**ESTIRPES, LAIAS E RAÇAS** - GRAÇA FONTIS: PINTURA/Manoel Ferreira: AFORISMO
Fecho em torno de mim, não são necessárias sete chaves, única é o
suficiente, círculos e sagradas fronteiras. Poucos são aqueles que sobem a
montes, serras, montanhas, picos, cada vez mais altos, cada vez mais difíceis
de fazê-lo; construo cordilheiras de montes cada vez mais sublimes, suntuosos,
sagrados.
Por vezes, quando se fazem presentes o tempo e a hora, circunstâncias e
situações, digo a todos, para onde quer que vá, se desejam, tem vontade de
subir comigo, mesmo se for subir num pau de sebo, tratarem de não levar
consigo, não subirem com eles os capachos, os parasitas, os sanguessugas. Nada
de outras intenções e interesses desta raça, estirpe, laia, bicho rastejante,
senão engordarem à custa de nossas chagas inter-ditas; no pesar e desânimo, na
lástima e insegurança, na ruminação e indecisão, no delicado e acuidado pudor,
no sublime pejo, na divina vergonha, tais homens constroem o seu insustentável,
repelente covil: os capachos são servis exatamente no ponto de o outro
necessitar de reconhecimentos e louvores, aplausos para se justificarem de suas
mentes vazias, corações secos, ele reside nas carências, falhas, faltas, nos
complexos de toda ordem, o parasita mora onde o grande tem suas pequenas
cicatrizes, feridas.
Diante dessas afirmações diretas, radicais, dizeres insolentes,
irreverentes, acredito não haja quem não esteja indagando quem é, para mim, a
espécie mais alta e qual a mais baixa? Na sua indagação, revira os olhos, o
coração pulsa comedido, a pressão sobe pois intui qual será a res-posta irá
ad-quirir, faz um esgar no rosto como anunciação do coelho atrás deste mato,
percebe o hilário, o risível da questão.
Não há como outra coisa res-ponder senão que o capacho é a espécie mais
alta, serve a todos os desejos, projetos, objetivos do outro com interesse de
se lançar, de receber os seus louros, os seus quinhões, os seus réis, mas
também o parasita é baixo; quem é da raça, espécie, laia e estirpe mais alta
sacia a fome e a sede, alimenta a maioria dos capachos e parasitas.

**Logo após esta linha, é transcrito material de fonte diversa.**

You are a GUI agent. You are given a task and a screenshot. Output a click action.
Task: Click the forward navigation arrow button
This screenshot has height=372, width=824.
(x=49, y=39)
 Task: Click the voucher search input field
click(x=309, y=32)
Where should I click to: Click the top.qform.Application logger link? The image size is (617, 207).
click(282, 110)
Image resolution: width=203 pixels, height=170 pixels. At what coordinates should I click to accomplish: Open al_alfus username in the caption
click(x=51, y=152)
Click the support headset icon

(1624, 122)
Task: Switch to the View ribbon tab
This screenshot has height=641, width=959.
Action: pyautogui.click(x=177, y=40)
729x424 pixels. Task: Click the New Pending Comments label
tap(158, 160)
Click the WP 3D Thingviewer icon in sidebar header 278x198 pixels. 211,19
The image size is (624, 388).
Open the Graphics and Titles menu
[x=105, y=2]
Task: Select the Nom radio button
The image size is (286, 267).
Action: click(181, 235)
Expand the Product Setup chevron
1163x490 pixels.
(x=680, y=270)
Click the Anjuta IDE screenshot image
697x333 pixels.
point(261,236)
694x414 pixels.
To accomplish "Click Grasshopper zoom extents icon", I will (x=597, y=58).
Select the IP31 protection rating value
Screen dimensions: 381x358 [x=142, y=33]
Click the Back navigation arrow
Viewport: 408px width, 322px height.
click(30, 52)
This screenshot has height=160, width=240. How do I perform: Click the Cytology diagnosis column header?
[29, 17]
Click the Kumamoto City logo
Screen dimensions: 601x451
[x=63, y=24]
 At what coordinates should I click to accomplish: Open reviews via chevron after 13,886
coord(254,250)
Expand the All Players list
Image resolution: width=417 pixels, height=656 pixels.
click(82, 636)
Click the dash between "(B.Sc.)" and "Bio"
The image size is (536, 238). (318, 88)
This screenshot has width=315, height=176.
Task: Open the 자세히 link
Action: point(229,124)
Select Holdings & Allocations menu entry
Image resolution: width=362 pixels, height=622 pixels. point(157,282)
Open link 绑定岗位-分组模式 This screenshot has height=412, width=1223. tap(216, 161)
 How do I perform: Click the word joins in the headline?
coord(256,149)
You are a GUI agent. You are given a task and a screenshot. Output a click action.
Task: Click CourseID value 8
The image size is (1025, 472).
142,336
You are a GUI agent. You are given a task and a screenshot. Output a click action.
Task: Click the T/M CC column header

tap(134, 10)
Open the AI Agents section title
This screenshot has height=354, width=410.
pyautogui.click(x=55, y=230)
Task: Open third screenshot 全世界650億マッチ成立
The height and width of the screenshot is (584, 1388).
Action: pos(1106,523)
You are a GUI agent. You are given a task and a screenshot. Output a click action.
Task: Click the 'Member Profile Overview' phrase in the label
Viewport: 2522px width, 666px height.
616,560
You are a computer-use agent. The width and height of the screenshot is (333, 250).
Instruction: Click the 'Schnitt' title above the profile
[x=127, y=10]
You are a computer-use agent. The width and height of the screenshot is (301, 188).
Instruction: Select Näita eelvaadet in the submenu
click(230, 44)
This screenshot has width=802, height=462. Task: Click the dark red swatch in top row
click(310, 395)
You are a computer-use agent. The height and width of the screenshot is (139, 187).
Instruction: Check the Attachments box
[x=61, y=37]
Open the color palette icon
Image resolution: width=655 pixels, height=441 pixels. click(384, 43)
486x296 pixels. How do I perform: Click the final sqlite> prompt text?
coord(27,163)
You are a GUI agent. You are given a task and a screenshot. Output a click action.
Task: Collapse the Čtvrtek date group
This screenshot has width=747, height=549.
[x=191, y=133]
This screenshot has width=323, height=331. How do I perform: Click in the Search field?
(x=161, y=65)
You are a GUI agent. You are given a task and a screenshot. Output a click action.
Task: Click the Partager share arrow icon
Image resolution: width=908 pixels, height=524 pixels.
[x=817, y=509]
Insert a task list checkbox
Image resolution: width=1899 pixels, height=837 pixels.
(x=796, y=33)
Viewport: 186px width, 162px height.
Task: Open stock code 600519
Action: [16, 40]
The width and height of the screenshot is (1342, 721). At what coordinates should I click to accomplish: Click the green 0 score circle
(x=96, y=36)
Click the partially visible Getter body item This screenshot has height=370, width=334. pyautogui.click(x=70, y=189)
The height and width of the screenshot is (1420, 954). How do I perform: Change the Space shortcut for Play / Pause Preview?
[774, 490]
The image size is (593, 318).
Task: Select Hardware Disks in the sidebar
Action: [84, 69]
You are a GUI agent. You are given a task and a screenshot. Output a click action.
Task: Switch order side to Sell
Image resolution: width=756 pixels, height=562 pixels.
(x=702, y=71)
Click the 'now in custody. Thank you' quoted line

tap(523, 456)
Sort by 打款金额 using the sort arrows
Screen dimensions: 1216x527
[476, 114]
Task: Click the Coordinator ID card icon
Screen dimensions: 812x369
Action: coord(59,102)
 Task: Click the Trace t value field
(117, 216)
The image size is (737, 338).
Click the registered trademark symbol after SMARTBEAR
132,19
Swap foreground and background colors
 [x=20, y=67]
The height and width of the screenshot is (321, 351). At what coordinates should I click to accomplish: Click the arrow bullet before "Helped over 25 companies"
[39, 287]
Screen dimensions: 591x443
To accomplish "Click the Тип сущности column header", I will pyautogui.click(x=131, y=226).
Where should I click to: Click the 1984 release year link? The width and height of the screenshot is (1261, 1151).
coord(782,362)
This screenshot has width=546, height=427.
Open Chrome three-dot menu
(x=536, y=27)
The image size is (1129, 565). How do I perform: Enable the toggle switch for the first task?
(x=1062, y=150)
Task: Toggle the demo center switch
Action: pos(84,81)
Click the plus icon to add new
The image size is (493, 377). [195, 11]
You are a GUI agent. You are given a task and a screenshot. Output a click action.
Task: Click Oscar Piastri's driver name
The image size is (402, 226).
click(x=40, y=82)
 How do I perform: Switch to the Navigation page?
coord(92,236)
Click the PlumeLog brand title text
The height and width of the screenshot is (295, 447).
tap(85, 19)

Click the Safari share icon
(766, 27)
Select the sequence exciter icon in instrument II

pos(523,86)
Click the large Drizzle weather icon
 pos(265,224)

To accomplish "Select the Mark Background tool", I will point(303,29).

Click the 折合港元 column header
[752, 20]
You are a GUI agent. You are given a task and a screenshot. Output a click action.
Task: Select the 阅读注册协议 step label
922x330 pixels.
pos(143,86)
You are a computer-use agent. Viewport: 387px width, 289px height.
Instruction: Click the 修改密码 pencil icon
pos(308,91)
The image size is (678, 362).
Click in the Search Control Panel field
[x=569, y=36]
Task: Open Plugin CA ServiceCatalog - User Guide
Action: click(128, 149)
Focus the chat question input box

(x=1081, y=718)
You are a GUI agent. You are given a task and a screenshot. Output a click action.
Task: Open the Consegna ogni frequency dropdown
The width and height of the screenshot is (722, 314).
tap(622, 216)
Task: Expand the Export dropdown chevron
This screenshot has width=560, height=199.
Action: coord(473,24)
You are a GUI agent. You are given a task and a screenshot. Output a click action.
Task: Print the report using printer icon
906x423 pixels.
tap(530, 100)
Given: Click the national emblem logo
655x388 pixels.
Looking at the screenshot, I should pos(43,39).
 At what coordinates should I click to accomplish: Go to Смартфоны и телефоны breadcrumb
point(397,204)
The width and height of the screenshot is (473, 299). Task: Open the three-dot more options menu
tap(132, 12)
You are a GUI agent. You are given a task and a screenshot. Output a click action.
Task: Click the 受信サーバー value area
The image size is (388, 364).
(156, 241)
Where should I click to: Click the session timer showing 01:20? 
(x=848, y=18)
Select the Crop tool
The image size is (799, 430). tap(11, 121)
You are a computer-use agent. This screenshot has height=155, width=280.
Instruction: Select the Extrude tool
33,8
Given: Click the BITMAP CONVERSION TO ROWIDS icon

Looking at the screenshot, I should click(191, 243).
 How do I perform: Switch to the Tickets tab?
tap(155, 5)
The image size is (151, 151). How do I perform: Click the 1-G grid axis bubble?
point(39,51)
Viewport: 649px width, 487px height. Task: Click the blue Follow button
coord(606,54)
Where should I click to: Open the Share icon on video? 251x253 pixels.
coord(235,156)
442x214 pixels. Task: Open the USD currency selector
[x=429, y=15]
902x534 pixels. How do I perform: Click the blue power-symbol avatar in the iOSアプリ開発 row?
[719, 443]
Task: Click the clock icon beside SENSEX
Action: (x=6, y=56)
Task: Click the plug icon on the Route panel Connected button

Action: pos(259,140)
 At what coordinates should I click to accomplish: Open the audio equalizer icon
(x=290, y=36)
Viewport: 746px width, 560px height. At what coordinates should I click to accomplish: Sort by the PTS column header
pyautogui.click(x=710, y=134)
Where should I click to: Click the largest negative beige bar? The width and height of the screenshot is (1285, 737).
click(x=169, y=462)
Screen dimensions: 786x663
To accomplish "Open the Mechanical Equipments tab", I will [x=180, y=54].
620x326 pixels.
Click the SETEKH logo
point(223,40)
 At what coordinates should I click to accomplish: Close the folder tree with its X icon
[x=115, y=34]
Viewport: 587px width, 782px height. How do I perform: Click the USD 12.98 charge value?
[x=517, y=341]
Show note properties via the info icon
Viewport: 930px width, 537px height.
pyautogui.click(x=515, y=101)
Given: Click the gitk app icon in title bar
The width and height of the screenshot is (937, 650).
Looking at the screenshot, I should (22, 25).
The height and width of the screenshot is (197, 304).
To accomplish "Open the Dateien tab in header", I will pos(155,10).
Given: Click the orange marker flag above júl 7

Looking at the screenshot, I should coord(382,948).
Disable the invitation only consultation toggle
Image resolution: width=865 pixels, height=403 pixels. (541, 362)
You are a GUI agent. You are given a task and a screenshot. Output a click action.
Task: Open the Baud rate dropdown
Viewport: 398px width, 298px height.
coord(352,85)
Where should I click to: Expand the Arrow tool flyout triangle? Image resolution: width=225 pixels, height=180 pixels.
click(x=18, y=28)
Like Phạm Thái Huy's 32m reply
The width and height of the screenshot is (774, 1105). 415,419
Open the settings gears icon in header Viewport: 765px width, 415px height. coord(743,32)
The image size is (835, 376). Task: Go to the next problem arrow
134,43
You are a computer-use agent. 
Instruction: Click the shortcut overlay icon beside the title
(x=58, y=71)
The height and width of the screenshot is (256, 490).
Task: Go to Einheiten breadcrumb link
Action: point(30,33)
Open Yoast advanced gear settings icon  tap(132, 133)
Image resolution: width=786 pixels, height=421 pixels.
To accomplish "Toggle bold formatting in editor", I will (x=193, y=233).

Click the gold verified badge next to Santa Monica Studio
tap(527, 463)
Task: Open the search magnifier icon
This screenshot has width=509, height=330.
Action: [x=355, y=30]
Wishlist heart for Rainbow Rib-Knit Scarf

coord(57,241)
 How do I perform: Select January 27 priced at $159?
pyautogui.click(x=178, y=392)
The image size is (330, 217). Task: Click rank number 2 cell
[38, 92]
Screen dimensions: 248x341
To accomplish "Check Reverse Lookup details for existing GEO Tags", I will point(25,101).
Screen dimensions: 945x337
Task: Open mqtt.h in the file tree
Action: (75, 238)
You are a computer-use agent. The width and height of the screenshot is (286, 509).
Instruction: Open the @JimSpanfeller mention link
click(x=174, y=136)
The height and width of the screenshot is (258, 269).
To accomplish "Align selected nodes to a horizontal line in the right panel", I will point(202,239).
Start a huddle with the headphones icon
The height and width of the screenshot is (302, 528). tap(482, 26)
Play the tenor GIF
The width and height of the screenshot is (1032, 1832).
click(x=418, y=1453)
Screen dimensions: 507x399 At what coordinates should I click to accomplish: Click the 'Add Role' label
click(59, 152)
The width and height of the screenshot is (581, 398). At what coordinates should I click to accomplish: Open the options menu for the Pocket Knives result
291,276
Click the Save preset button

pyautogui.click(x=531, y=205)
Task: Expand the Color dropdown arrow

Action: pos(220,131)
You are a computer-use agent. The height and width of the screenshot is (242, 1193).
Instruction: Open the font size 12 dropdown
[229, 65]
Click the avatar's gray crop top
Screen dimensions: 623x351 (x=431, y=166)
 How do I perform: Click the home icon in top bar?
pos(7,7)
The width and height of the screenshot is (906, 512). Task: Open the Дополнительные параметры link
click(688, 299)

Quem possui a escada com trezentos e sessenta e cinco degraus, como a do
Cristo Redentor no Rio de Janeiro, um degrau para cada dia do ano, e pode
mergulhar mais fundo, está aí a grande questão: como não haveriam de pousar
nela os capachos e parasitas. A alma que tem mais pernas para correr perder-se
nas sinuosidades das veredas e vaguear, devanear incerta; a alma que mais ama a
si próprio, nutre por si uma paixão ilimitada, sem eiras nem beiras, paradoxal.
Capachos e parasitas: ambos servem com propósitos diferentes. Para os grandes
adular os parasitas e capachos tem uma vantagem incólume: viram aos olhos
alheios perfeitos bons samaritanos.
(**RIO DE JANEIRO**, 16 DE ABRIL DE 2017)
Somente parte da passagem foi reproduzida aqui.